At this year's Patient-Centered Oncology Care® 2020 virtual conference, purported lack of incentives, transparency in the supply chain of pharmacy benefit manager (PBM) operations, and the overall health care system will be discussed.
At this year's Patient-Centered Oncology Care® 2020 virtual conference, the reported lack of incentives, transparency in the supply chain of pharmacy benefit manager (PBM) operations and the overall health care system will be discussed, said Antonio Ciaccia, chief strategy officer of 3 Axis Advisors.
AJMC®: What is the most important message you hope to bring to the audience at Patient-Centered Oncology Care® 2020?
Ciaccia: Having come from the pharmacy world, I tend to look at things through a pharmacy-oriented lens. That doesn't necessarily mean that I think everything pharmacy is completely innocent in what I think is a broken supply chain. Certainly, I think pharmacists have a much greater role to play in the current health care landscape, but I think that pharmacists suffer from really poor incentives.
Right now, profitability in pharmacy is largely dependent on how much prescriptions you can fill, how fast you can fill them, using a minimal amount of resources with which to fill prescriptions, and to capitalize on arbitrage opportunities that are available within the payer system. I think all of those things are very unhealthy incentives. However, they really determine who the winners and losers are in the pharmacy marketplace.
Likewise, I think the rest of the supply chain also suffers from poor incentives and conflicts of interest that get in the way of what I think is in the best interest of the patient. So, while I think that there are a tremendous amount of problems in the supply chain, I think that PBMs really control many of those incentives, and so I'll be highlighting a lot of the problems within the PBM landscape at the conference. But I don't want folks to think that the problems in the supply chain are exclusive to PBMs.

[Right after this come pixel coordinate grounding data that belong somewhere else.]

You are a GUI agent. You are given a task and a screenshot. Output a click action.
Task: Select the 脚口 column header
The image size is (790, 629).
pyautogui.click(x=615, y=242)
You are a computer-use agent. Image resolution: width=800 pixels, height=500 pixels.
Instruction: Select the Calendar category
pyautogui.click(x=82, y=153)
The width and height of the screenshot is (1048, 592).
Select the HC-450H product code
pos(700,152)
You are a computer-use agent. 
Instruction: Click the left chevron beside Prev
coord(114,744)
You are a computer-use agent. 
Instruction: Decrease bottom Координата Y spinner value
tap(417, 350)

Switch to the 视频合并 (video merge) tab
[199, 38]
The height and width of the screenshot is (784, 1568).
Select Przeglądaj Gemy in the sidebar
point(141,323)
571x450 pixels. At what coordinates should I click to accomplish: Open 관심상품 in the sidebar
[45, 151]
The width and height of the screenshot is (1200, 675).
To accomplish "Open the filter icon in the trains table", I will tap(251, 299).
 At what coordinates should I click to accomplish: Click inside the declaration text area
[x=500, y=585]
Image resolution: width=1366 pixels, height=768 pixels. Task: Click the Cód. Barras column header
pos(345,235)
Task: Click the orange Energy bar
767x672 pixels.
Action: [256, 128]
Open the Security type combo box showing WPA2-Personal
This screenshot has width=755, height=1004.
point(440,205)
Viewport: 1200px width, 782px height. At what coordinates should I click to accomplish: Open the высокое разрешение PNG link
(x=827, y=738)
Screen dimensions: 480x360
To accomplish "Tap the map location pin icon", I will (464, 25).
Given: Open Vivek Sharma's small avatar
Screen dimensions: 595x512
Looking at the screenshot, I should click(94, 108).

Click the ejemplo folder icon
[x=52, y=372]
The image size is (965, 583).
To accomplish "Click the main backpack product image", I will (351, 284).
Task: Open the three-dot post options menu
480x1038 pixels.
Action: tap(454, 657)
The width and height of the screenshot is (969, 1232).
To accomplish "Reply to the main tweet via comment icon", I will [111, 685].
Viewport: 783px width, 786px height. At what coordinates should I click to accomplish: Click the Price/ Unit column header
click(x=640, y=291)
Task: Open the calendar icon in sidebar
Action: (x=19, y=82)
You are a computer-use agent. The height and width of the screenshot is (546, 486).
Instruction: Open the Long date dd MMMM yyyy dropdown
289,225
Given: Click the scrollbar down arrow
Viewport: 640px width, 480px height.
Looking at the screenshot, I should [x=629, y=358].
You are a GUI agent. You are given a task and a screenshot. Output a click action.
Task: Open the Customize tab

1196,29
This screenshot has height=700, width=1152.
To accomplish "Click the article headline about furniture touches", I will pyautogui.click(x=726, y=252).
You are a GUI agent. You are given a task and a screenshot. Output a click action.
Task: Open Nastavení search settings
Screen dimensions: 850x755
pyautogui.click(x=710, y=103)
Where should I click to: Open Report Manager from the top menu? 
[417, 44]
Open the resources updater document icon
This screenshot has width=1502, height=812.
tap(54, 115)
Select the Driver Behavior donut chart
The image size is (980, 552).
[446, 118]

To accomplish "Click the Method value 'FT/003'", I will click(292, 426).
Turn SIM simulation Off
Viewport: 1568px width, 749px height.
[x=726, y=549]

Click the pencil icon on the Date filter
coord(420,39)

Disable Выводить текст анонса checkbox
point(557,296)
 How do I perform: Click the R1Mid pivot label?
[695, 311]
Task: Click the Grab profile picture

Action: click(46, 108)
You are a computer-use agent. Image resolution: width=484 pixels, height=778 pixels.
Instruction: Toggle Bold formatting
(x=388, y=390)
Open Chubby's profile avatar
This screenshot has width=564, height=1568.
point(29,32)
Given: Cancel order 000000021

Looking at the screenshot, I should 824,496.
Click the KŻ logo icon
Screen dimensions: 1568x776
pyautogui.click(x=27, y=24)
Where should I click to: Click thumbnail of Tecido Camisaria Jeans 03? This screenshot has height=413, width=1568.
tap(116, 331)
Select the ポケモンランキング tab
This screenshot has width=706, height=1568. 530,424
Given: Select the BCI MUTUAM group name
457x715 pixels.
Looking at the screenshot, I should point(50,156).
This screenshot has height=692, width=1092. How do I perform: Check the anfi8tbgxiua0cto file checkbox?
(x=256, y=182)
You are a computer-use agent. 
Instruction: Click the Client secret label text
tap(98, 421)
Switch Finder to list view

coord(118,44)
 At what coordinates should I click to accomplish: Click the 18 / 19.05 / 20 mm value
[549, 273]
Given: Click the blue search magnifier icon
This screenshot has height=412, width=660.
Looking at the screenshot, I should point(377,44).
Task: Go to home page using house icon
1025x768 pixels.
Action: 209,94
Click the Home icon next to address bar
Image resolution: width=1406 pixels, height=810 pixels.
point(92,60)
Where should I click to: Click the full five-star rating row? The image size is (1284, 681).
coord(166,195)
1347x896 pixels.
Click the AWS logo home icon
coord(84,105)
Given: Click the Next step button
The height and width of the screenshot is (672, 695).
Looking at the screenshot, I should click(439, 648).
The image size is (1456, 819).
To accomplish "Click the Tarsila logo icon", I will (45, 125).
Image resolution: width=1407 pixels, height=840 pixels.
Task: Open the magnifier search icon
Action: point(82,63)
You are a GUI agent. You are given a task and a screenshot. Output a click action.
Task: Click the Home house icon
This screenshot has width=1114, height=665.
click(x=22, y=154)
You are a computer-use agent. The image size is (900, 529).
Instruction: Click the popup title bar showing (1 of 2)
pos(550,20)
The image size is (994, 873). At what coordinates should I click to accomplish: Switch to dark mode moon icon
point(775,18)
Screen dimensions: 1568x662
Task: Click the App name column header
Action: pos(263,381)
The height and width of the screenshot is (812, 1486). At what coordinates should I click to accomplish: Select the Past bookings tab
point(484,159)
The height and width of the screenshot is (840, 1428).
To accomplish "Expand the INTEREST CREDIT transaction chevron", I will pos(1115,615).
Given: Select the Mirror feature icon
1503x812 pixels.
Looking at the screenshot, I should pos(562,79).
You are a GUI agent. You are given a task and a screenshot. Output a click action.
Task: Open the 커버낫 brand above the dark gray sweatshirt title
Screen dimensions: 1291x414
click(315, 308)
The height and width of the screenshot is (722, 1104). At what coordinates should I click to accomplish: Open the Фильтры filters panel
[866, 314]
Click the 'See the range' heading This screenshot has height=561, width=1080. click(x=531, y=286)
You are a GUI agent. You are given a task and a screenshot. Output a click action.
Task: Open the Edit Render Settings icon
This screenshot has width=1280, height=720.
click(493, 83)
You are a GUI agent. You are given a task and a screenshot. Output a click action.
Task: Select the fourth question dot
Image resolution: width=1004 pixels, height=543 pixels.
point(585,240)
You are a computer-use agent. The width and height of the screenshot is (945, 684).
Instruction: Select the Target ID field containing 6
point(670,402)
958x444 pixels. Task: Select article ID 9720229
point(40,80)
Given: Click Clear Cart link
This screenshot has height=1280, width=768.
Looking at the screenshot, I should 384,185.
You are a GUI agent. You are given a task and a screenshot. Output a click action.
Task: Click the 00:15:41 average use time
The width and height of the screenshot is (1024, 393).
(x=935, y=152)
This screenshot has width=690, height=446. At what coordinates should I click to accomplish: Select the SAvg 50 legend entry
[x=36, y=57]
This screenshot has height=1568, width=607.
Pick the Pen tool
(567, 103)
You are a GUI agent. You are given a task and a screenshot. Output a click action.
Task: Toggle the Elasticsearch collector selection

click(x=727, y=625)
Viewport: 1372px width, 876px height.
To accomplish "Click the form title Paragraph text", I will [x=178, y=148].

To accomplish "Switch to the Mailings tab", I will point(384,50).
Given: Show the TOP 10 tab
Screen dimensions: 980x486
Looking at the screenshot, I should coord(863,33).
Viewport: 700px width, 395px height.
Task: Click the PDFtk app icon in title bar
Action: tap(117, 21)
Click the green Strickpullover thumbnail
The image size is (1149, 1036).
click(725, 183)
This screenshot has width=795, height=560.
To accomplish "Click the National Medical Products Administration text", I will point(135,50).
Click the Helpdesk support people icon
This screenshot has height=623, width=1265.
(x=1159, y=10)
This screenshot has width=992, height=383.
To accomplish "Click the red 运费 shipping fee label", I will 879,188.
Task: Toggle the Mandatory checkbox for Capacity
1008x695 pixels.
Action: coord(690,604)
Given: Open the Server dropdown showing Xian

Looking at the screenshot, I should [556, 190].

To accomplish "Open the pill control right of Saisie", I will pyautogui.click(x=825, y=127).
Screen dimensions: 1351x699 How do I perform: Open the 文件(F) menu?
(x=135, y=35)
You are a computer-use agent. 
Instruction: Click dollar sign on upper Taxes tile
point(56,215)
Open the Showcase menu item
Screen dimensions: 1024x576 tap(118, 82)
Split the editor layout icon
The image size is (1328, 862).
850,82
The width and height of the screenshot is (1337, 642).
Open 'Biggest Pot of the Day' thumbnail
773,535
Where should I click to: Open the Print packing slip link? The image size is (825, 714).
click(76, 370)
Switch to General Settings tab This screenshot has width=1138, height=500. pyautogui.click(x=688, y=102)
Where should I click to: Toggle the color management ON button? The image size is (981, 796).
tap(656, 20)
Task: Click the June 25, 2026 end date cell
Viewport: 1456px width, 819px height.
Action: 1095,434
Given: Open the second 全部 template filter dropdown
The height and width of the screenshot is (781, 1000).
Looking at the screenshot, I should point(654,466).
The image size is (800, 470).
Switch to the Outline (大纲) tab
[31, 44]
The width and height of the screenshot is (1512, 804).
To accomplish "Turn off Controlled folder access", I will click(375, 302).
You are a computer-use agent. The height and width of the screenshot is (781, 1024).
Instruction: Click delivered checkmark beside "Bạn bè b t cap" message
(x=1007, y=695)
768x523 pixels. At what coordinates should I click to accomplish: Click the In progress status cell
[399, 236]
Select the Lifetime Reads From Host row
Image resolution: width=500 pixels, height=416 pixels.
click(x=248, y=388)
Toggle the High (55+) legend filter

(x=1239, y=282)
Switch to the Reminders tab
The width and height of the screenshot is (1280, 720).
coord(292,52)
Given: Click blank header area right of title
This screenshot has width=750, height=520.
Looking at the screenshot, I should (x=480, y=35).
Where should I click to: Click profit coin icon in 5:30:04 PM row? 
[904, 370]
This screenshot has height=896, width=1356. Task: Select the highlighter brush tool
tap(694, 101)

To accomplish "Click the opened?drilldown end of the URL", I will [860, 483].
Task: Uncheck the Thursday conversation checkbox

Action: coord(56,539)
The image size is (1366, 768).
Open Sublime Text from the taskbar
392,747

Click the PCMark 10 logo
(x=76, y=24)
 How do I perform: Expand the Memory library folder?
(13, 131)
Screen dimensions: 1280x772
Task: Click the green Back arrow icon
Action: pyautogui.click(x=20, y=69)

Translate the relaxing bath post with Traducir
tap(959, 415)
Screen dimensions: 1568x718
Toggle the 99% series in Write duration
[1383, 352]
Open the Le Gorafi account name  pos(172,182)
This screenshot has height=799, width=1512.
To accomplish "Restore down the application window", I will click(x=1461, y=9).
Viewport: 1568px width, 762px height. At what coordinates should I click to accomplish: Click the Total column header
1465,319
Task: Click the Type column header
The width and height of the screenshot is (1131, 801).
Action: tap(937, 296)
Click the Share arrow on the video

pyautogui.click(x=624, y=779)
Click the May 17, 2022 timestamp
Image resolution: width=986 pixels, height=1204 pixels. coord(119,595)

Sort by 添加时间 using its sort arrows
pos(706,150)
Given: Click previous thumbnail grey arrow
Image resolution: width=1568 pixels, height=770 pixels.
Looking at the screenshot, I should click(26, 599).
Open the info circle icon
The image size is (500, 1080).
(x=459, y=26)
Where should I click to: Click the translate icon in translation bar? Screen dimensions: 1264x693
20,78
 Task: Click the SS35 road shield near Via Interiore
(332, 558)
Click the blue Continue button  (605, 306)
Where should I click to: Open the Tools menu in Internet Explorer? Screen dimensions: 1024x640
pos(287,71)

Ultimately, broken systems are just as their name indicates, broken systems. I think that a lot has to be done to fix the incentives and the lack of transparency in the supply chain so that ultimately providers and patients are better served. Along the way, the people that pay the bill, the plan sponsors, are better served as well.
So, talking about the problems in the current system and the poor incentives in the system are going to be a lot of what I talk about at the Patient-Centered Oncology Care® 2020 conference. I hope to be bringing a lot of good, new data that others haven't seen before, that kind of focus on why the need for reform is here.
AJMC®: We spoke with you last spring about your background in revealing PBM practices. There’s been a lot of discussion about changing PBM operations, but has anything improved?
Ciaccia: Yeah, I would say that things are improving, but they are negligible improvements. Last year, the big explosion was spread pricing. By uncovering the excess waste that PBMs were doing by paying providers low and billing payers high, we had uncovered hundreds of millions of dollars in waste across the country.
Understandably so, because of all the excess waste, there's a tremendous amount of reform over the last year. So, more and more states all across the country are banning spread pricing or at least requiring its disclosure. There are, right now, federally, the big Grassley-Wyden bill, the big Pallone-Pelosi bill on drug pricing—all have language in there that would ban spread pricing.
Then over on the commercial side, the big piece of legislation in the Senate Health Committee would also ban spread pricing in the commercial sector as well. So, certainly, exposing spread pricing has created its day of reckoning, but it's not like PBMs all of a sudden have fallen out of the Fortune 25 either.
So, what we found in our more recent data is that as more scrutiny hits the spread pricing line item, PBMs are pivoting their business models, and one of the reactions we've seen is increases in administrative fees. We're seeing a growing gross-to-net bubble, so higher and higher rebates that PBMs are commanding, and we're also seeing an increased focus on specialty medications. So, we're seeing higher and higher payouts on specialty drugs, which might sound good for people that dispense specialty products. However, what we're seeing is that PBMs are pushing more and more of those overpriced specialty medications to their own PBM-owned pharmacies.
So, I would say that things are improving, but to say that we have solved the problem of PBMs cashing in on a lack of transparency and conflicts of interest, I'd say we're still very, very far away from that.